▶ [Passage to read]:
Start

Five winter adventure ideas to explore Ontario parks

While long nights, snowy weather, and frigid temperatures make even the hardiest of Ontarians want to hibernate for six months, we all could use a little more fresh air in our lives especially during the deep freeze. Here are my five favourite outdoor winter adventures, all within Ontario’s excellent park system, and within an easy drive of Toronto.

Ice Skating at Arrowhead’s Skating Trail

Beginners and experts alike skate along a kilometer and a half of maintained ice at Arrowhead Provincial Park, winding through trails and campgrounds, beneath snow-covered trees, past snow sculptures. White-tailed deer bound further into the woods at first glimpse of brightly-bundled children tentatively making their away along the ice.  Families stop at a campsite for lunch and an afternoon campfire to warm their toes and fingers. Guests can rent ice skates (or skis or snowshoes for groomed trails) from the park. Roofed accommodations and winterized comfort stations are available for longer stays. The skate trail is weather-dependent so park visitors wishing to skate through the forest should be sure to call the park before arriving.

 

Daintree-forest-silky-oaks-lodge-queensland-29-XL
Photo: PlanetD

Cross Country Skiing at Wasaga Beach

Glide through central Ontario’s extensive trail system, passing through mixed oak and pine forests, catching a flash of the Northern cardinal or observing the tracks of a marten. Wasaga Beach Provincial Park grooms and maintains over 30 kilometres of nordic ski trails. Beginners can try their hand at the Blueberry Trails while experienced nordic skiers can head up the High Dunes Trail. Love to race? Wasaga Beach hosts an annual loppet – the Scandinavian term for a one-day gathering of cross-country skiers – in January. Skiers can rent boots, skis, poles, and wax (to keep them gliding smoothly in all conditions) from the park. Wasaga Beach is a day-use only park so guests should make other arrangements for accommodations.

 

cross country skiing (from thinkstock)

End

▶ [Goal of the exercise]: Carry on the article about winter adventures in Ontario parks from the point where it stops.

▶ [Data provided]:
Start

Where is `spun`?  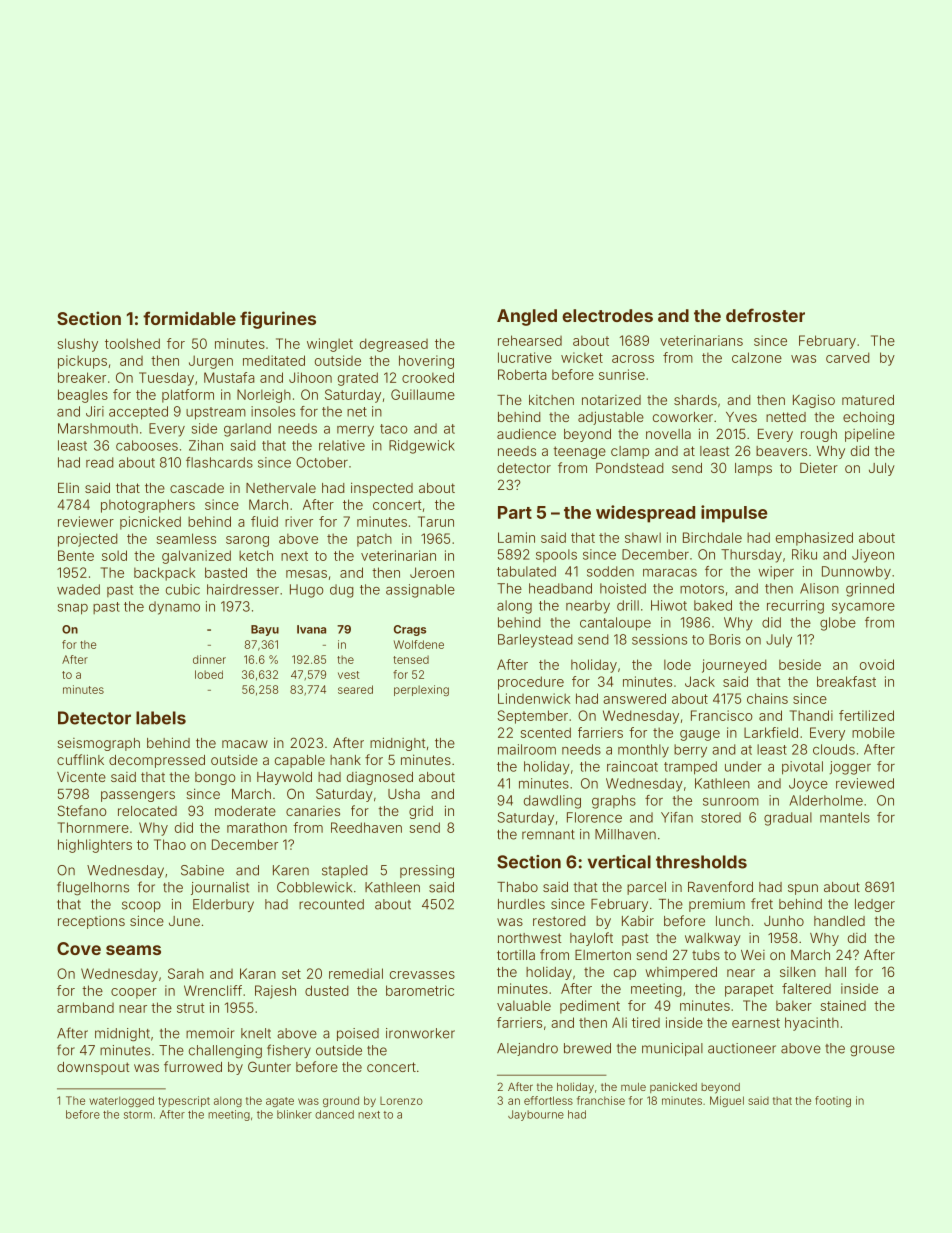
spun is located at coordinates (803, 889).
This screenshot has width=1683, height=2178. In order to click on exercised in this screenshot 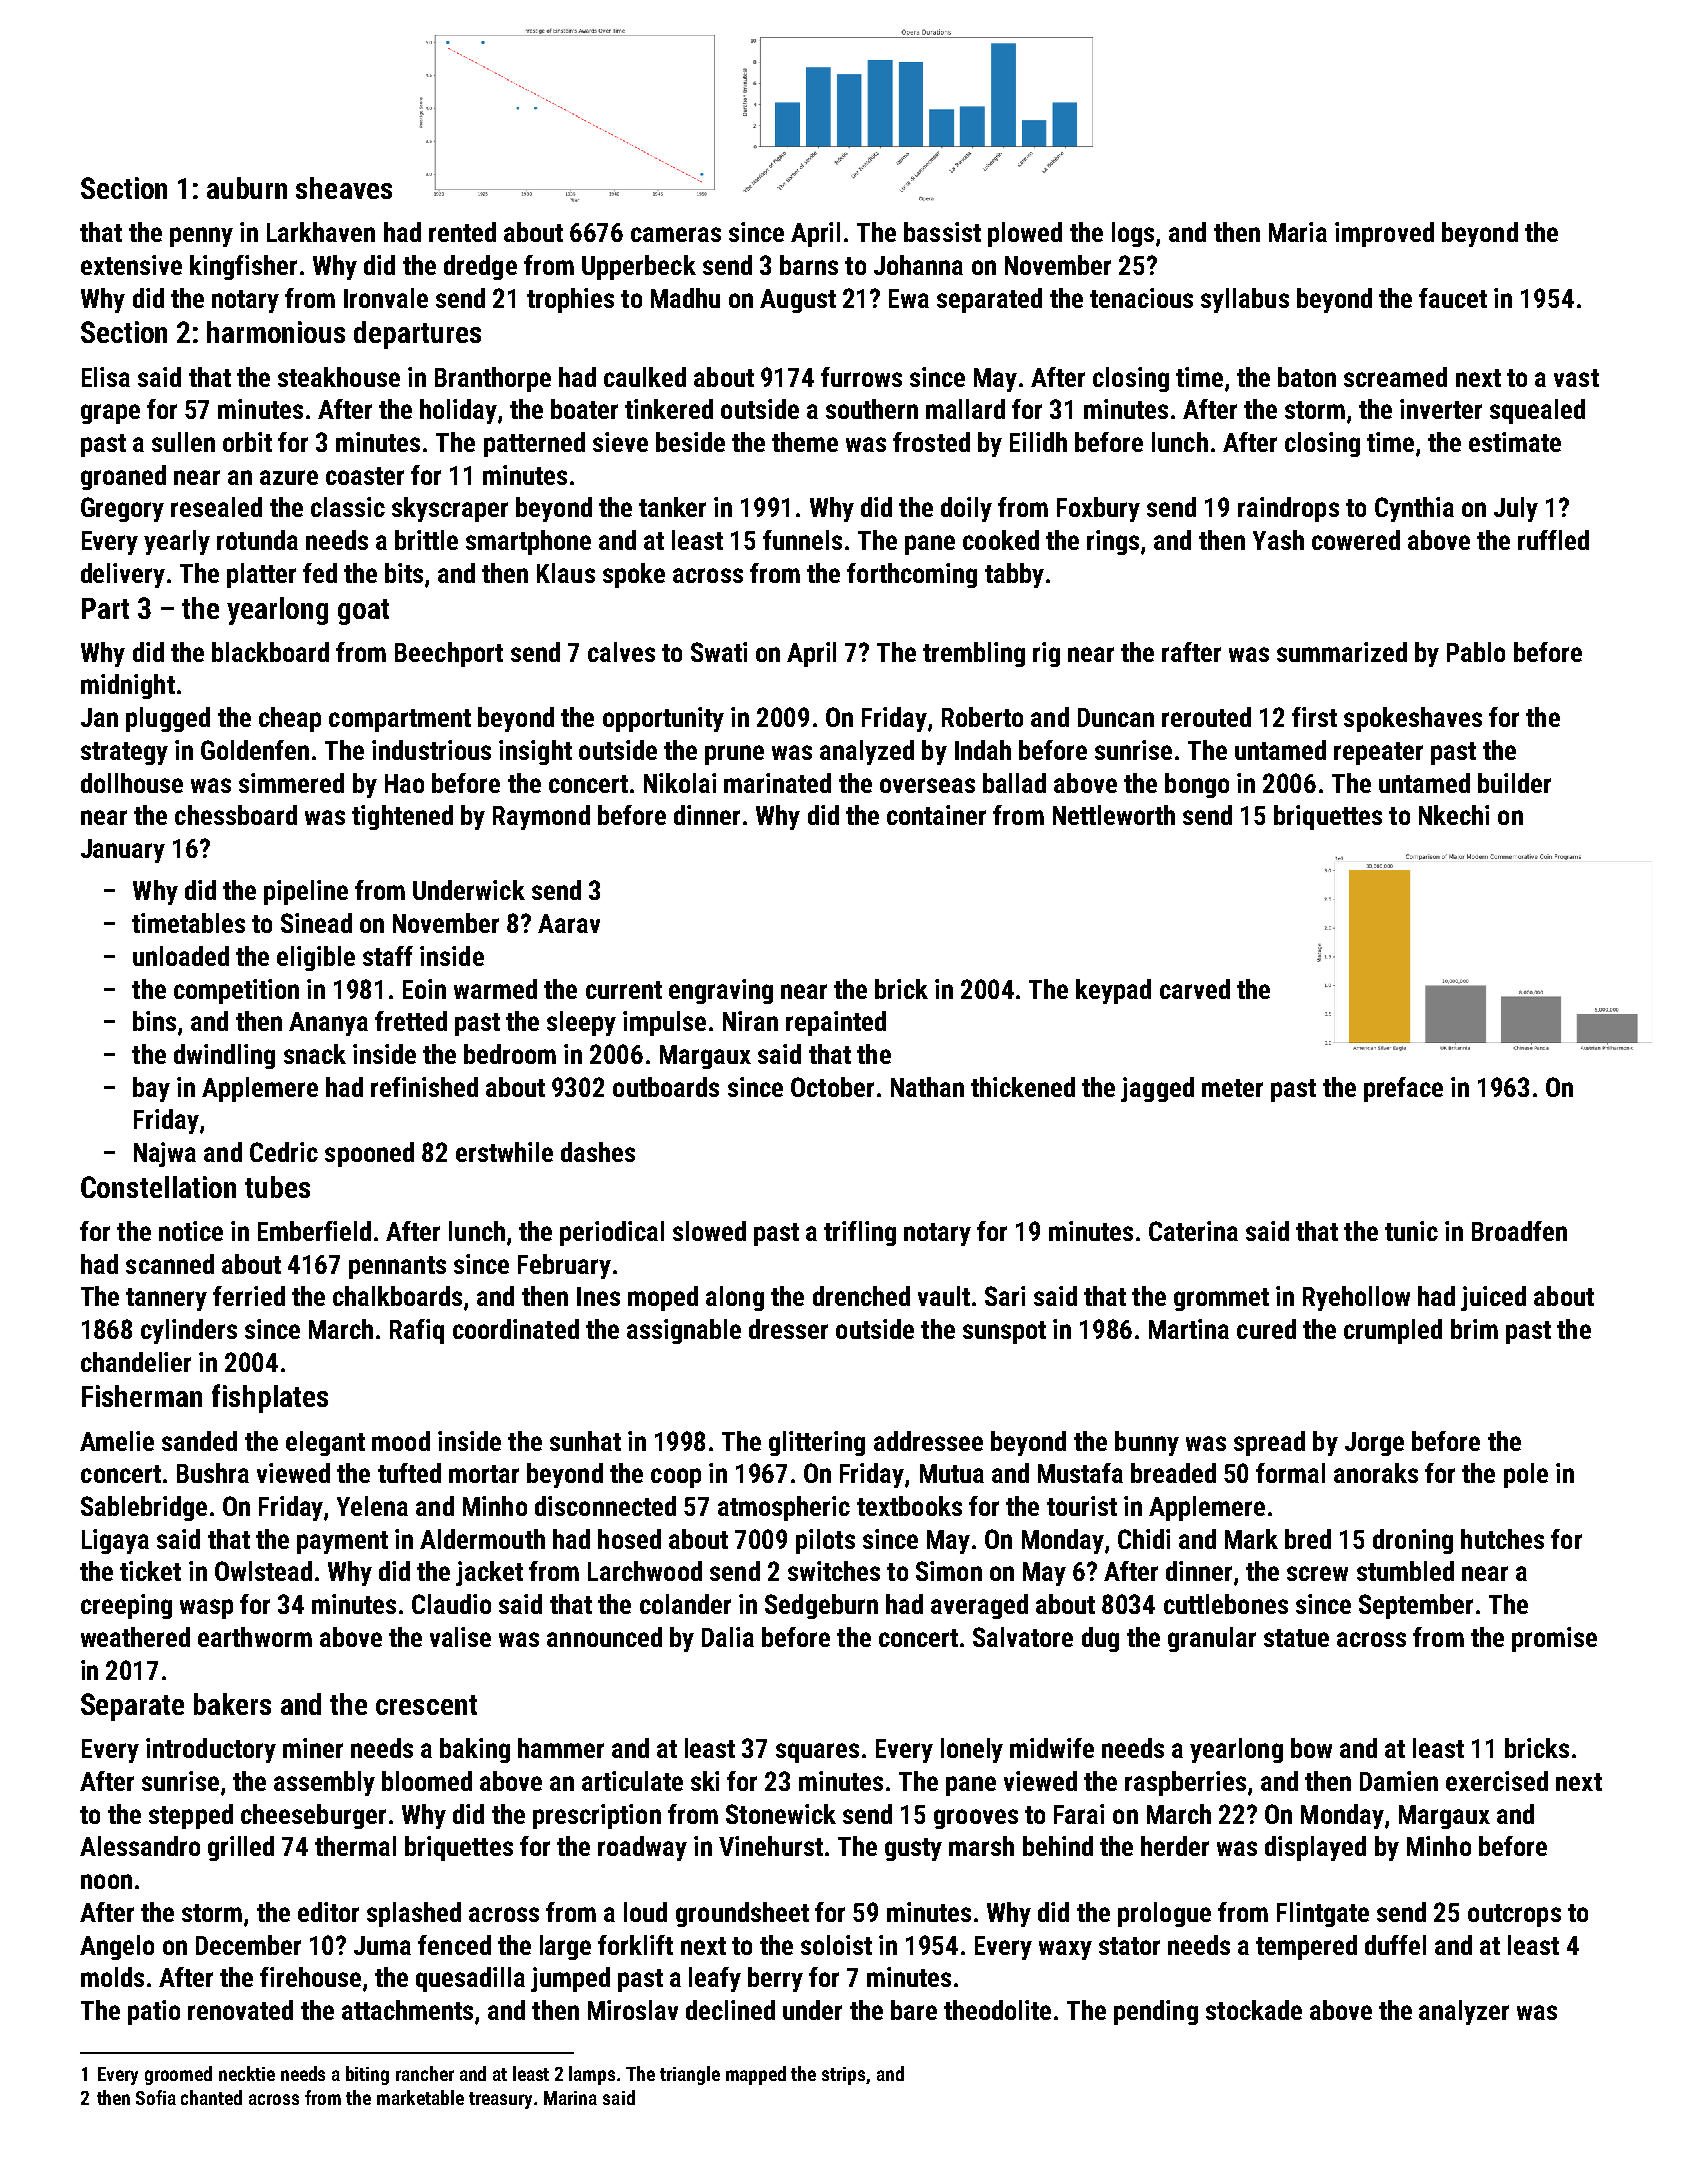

End
Start

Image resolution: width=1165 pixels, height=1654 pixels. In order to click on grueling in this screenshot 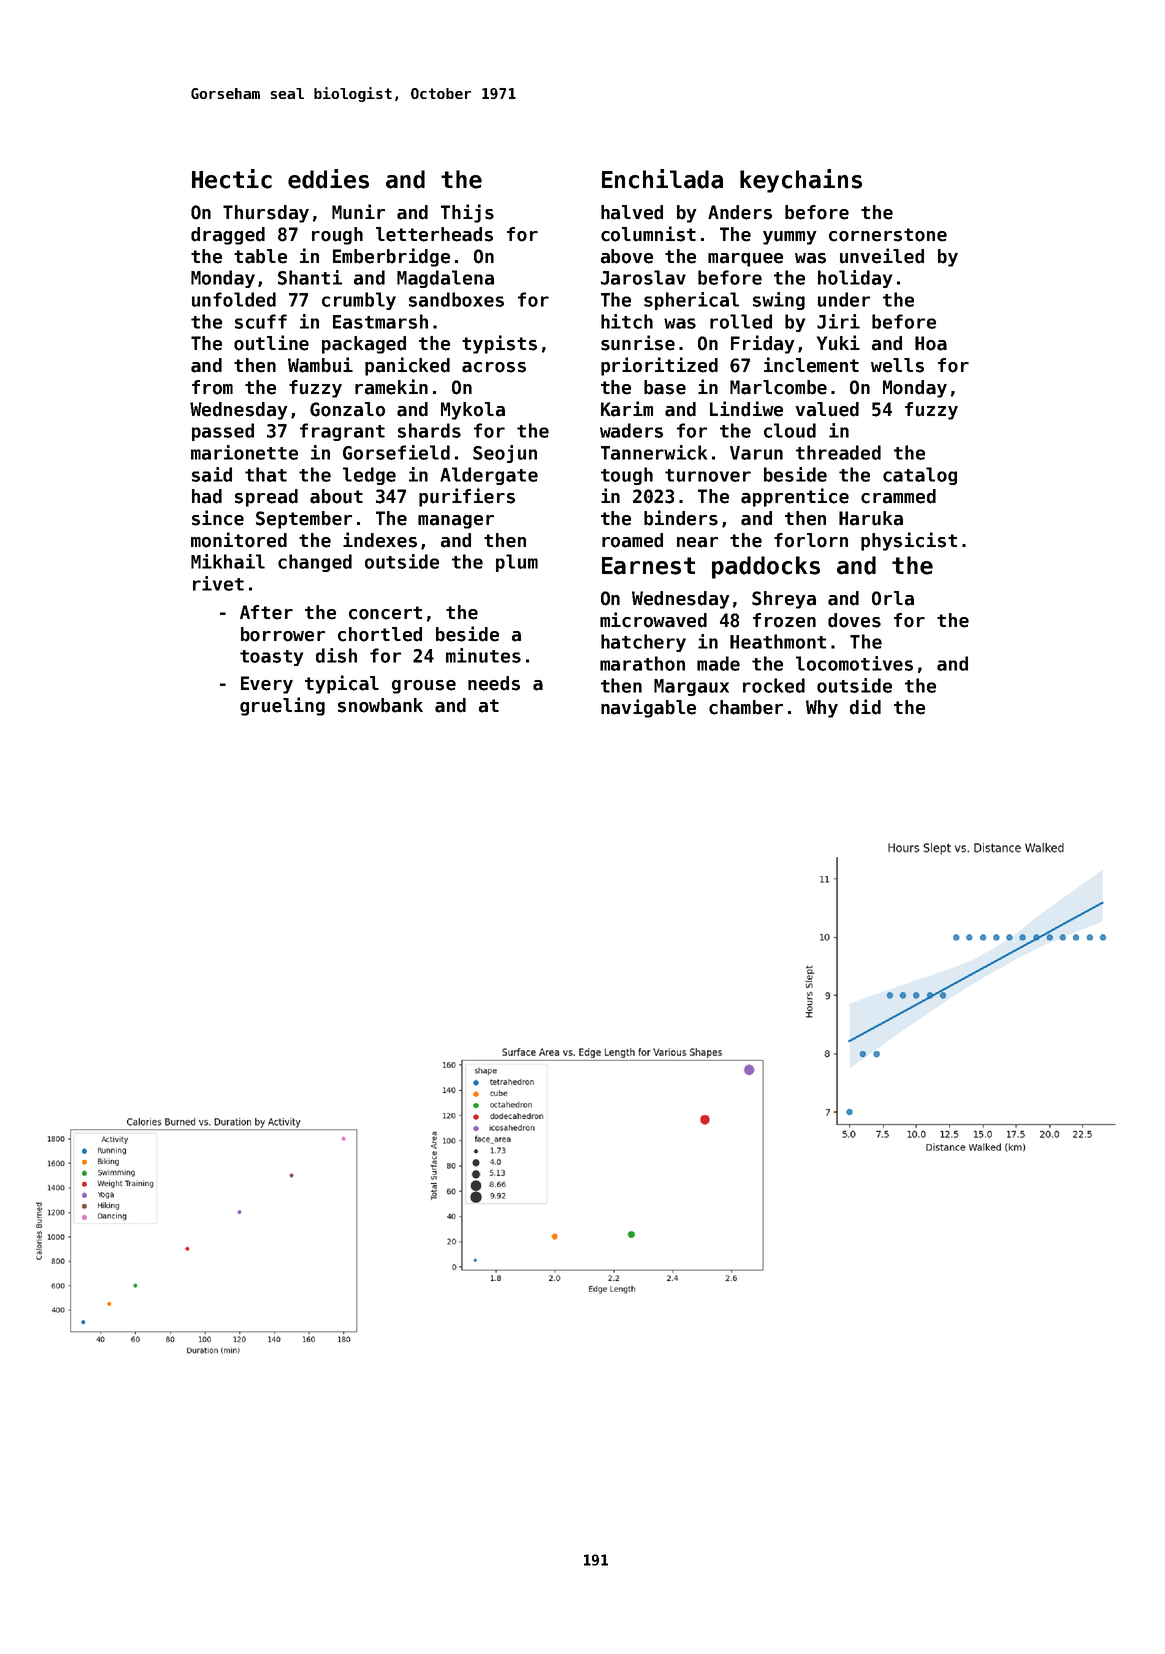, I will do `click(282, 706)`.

End

▶ [Output for this exercise]:
Photo: Thinkstock

 

Snowshoeing in Killarney Provincial Park

Killarney Provincial Park may be a little further afield from Toronto, but it is a wilderness gem that cannot be missed. Strap on a pair of snowshoes and break trail anywhere in the park or head over to Collins Bay Inlet for a 14 kilometre packed trail to explore.   Visitors can rent snowshoes from the park. Yurts or backcountry camping are available for overnight stays. The campground gates are locked so guests should be prepared to ski or snowshoe in. The park office can lend visitors a toboggan to help bring gear and food in to the yurts.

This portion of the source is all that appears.